MDR zweimal im Finale: In der Kategorie „Beste Reportage“ ist das MDR AKTUELL-Projekt „Der 9. November – Protokoll eines historischen Tages“ für den Deutschen Radiopreis nominiert worden. Der „SPUTNIK PRIDE“-Podcast gehört in der Kategorie „Bester Podcast“ zu den drei Finalisten. Die Preisverleihung findet am 10. September in Hamburg statt und wird von MDR SPUTNIK live übertragen.

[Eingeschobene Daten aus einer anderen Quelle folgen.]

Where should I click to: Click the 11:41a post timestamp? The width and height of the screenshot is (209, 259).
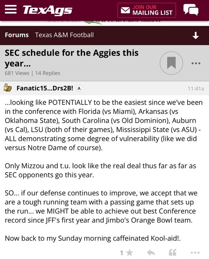(x=196, y=89)
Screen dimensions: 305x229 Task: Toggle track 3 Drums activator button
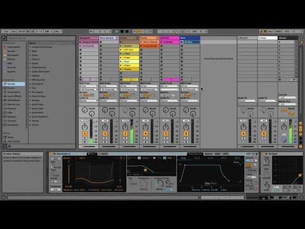[x=125, y=134]
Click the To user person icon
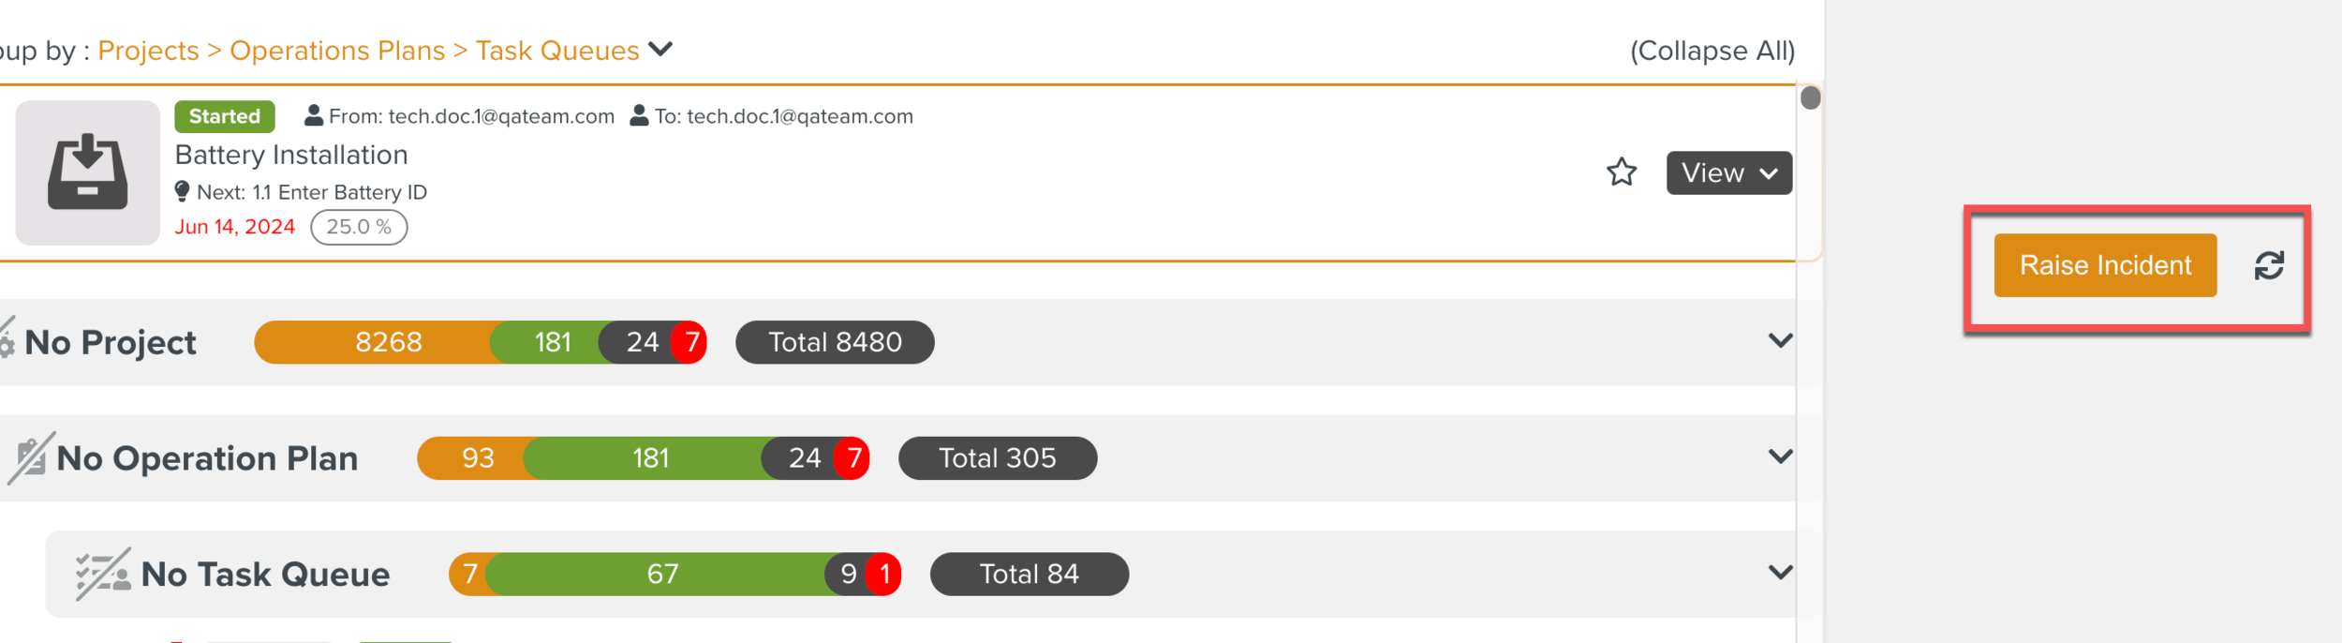 [639, 115]
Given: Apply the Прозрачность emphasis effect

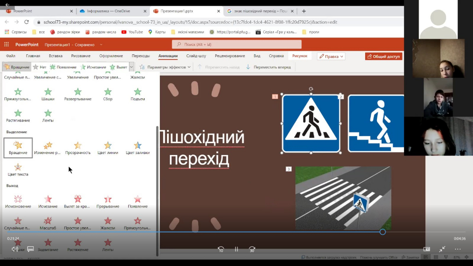Looking at the screenshot, I should click(78, 148).
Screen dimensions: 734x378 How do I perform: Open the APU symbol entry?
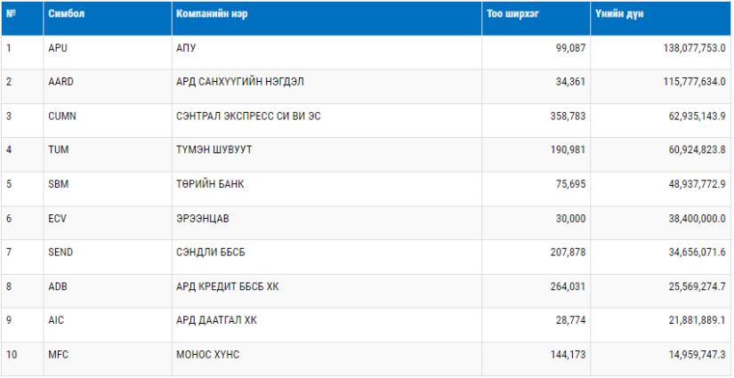[58, 48]
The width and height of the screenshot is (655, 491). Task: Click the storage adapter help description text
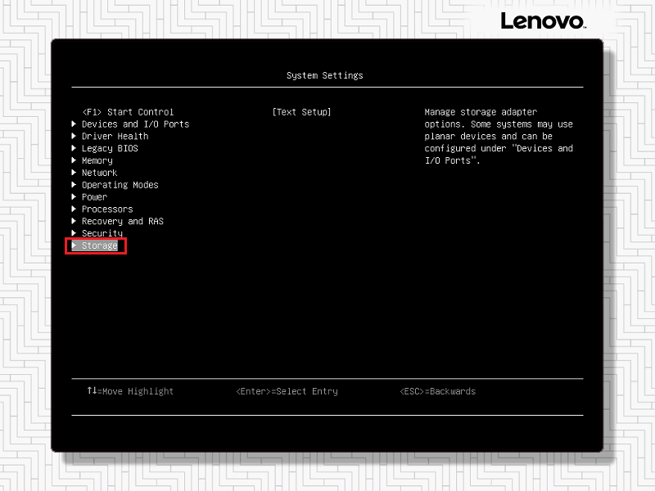[499, 136]
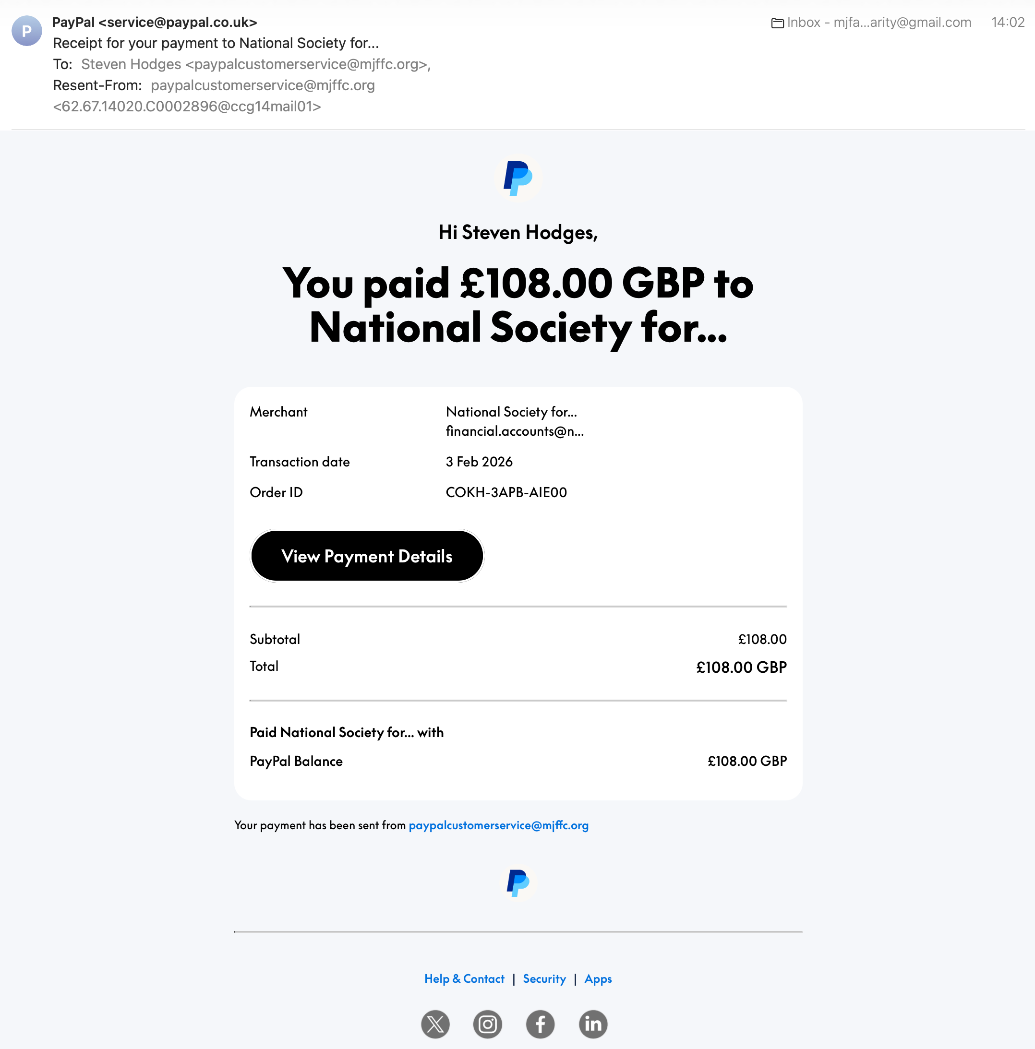Image resolution: width=1035 pixels, height=1049 pixels.
Task: Open PayPal's Facebook page
Action: 540,1024
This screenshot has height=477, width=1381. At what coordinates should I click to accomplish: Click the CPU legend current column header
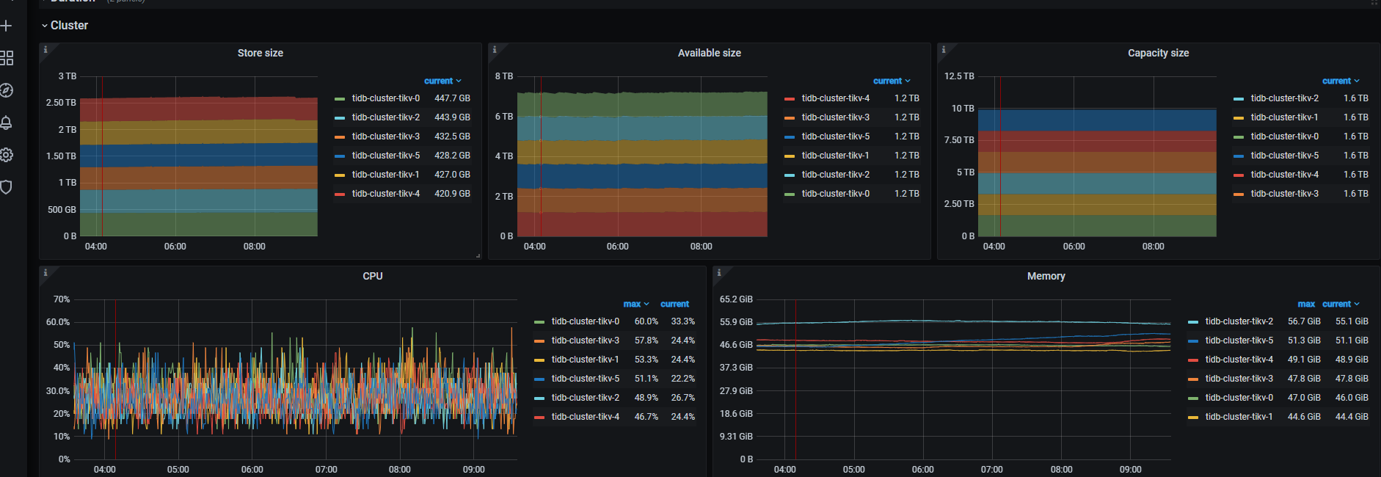(x=674, y=304)
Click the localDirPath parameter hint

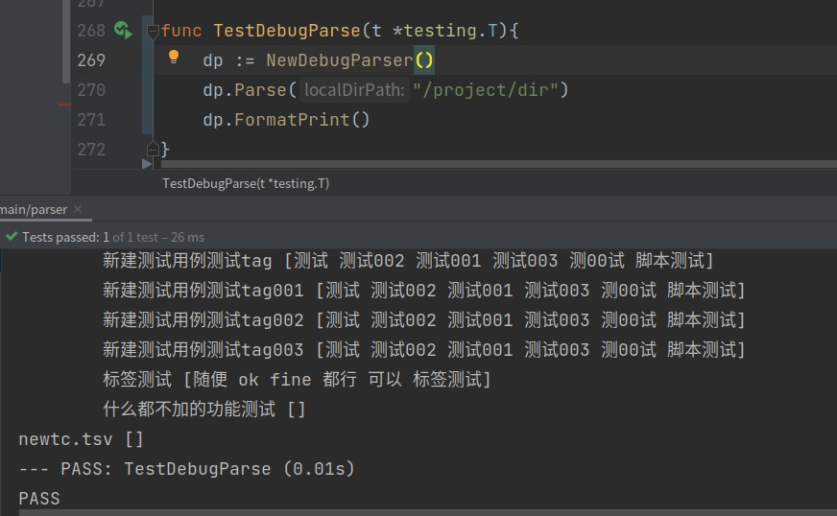[x=353, y=90]
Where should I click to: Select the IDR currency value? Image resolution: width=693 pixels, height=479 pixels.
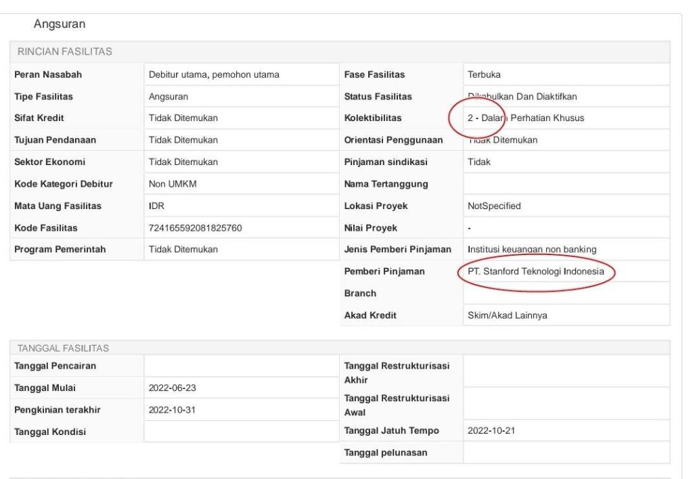coord(157,206)
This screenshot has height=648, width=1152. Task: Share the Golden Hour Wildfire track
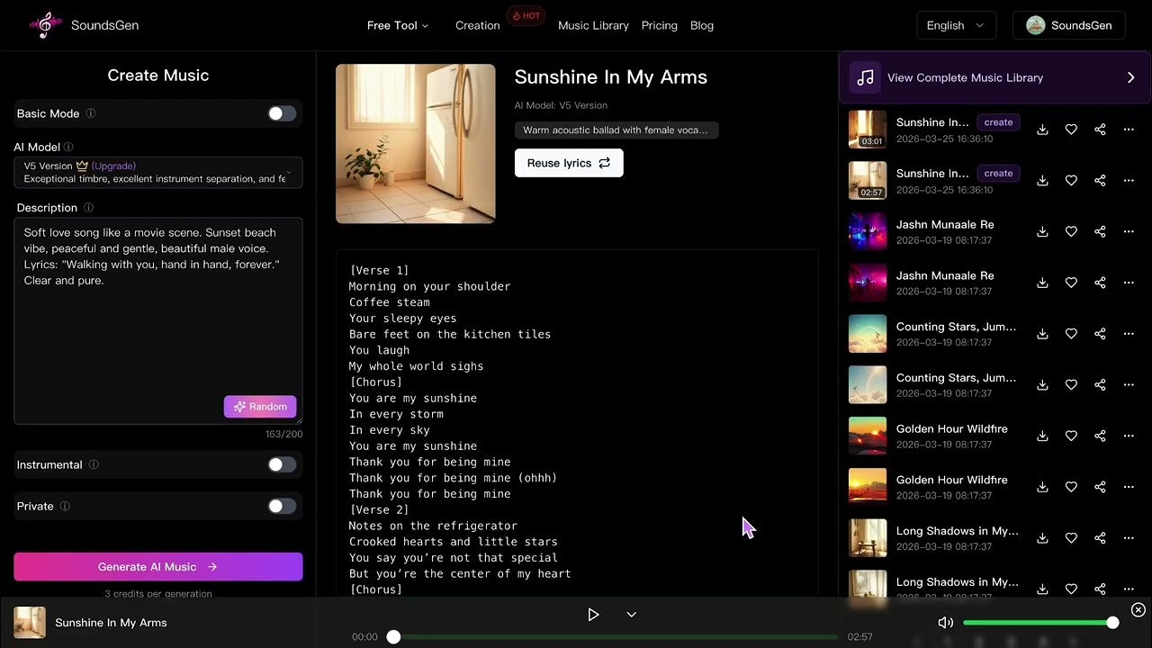click(1100, 436)
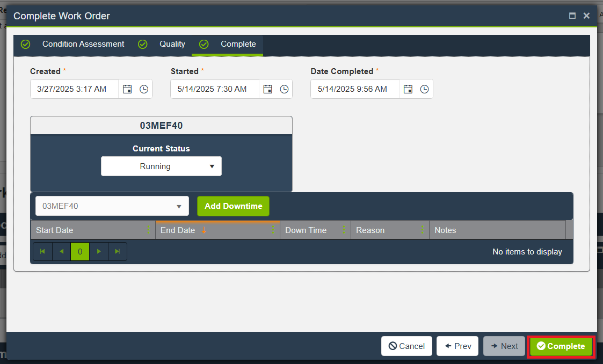Open the Current Status dropdown showing Running
603x364 pixels.
point(161,166)
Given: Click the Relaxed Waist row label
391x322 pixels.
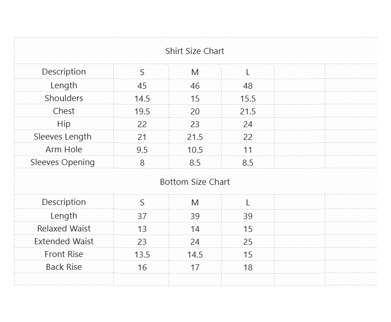Looking at the screenshot, I should coord(64,229).
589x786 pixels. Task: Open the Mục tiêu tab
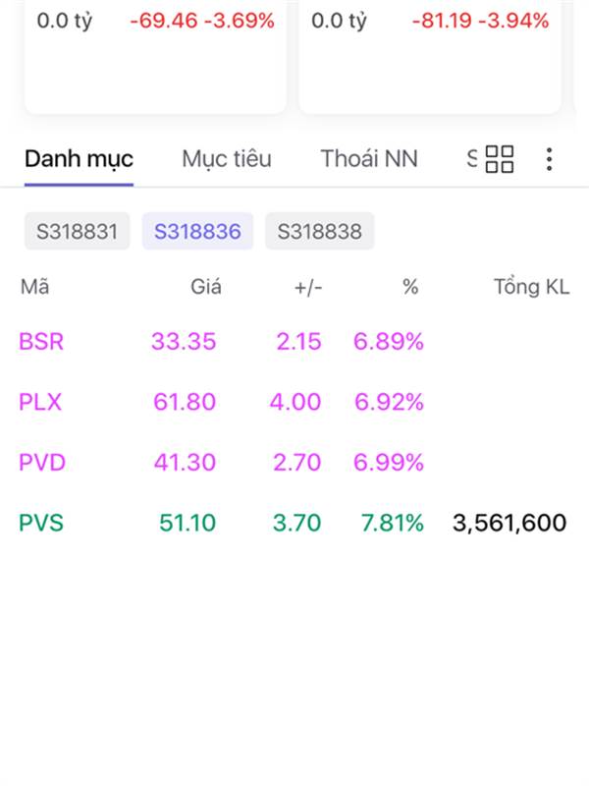click(227, 159)
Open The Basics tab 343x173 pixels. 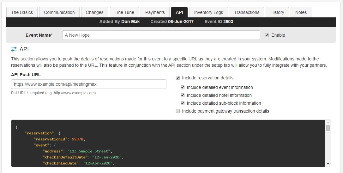[x=22, y=12]
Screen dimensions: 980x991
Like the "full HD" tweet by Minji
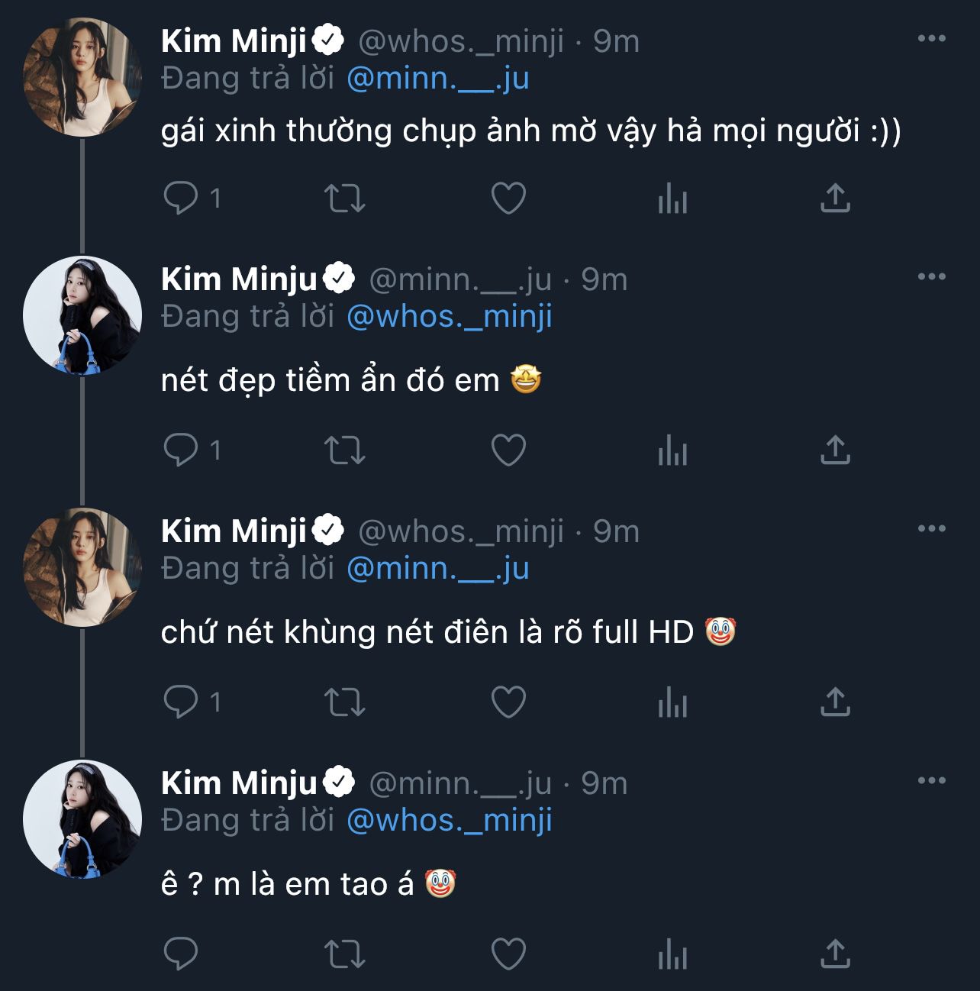point(508,702)

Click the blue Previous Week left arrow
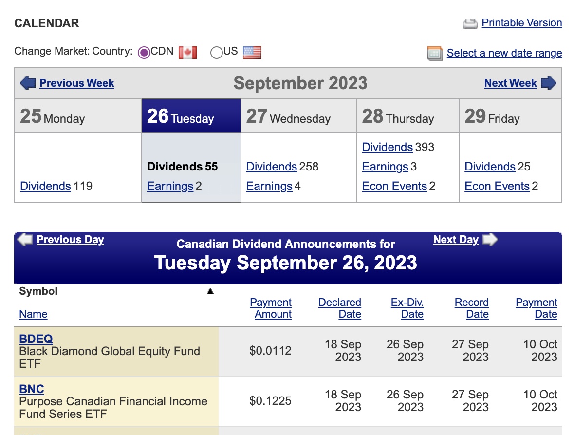(x=28, y=83)

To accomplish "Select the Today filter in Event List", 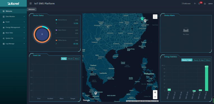I will tap(64, 59).
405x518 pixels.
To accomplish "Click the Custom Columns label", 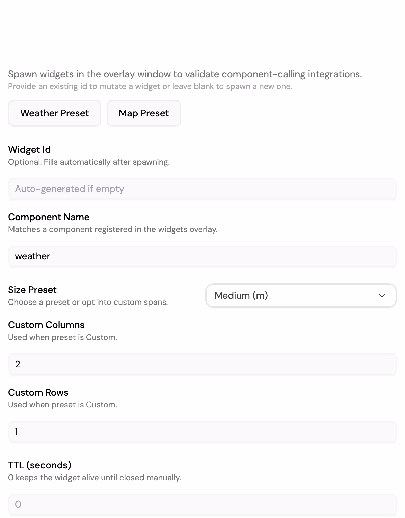I will [x=46, y=325].
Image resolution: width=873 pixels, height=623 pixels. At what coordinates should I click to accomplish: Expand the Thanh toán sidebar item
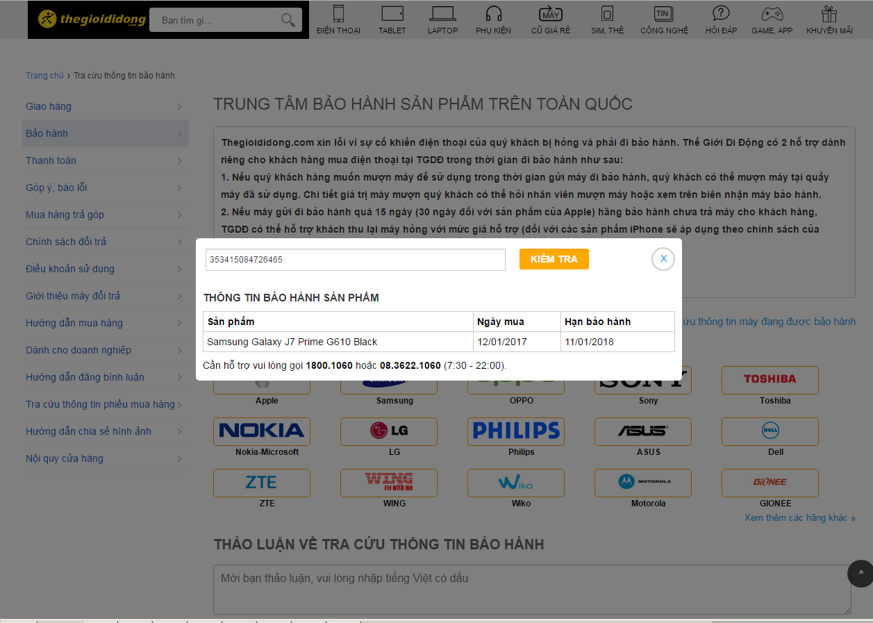[105, 160]
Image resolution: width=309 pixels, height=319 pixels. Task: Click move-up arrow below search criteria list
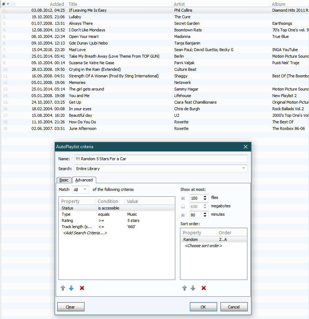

MDR SPUTNIK für Deutschen Radiopreis 2020 nominiert
MDR Sputnik-Moderator Kai Witvrouwen / Weiterer Text über ots und http://www.presseportal.de/nr/7880 / Die Verwendung dieses Bildes ist für redaktionelle Zwecke honorarfrei. Veröffentlichung bitte unter Quellenangabe: „obs/MDR Mitteldeutscher Rundfunk“

Mit ihrer Chronik „Der 9. November 1989 – Protokoll eines historischen Tages“ hat MDR AKTUELL-Reporterin Kornelia Kirchner den historischen Tag des Mauerfall mit all seinen Ereignissen rekonstruiert. Zu jeder Stunde des Tages erfuhren die Hörerinnen und Hörer auf diese Weise, was sich 30 Jahre zuvor zum exakt selben Zeitpunkt ereignet hatte. Im Wettbewerb um den Preis für die „Beste Reportage“ stehen neben MDR AKTUELL Beiträge vom Deutschlandfunk und dem NDR. Überreichen wird die Auszeichnung in dieser Kategorie Schauspielerin und Sängerin Anna Loos.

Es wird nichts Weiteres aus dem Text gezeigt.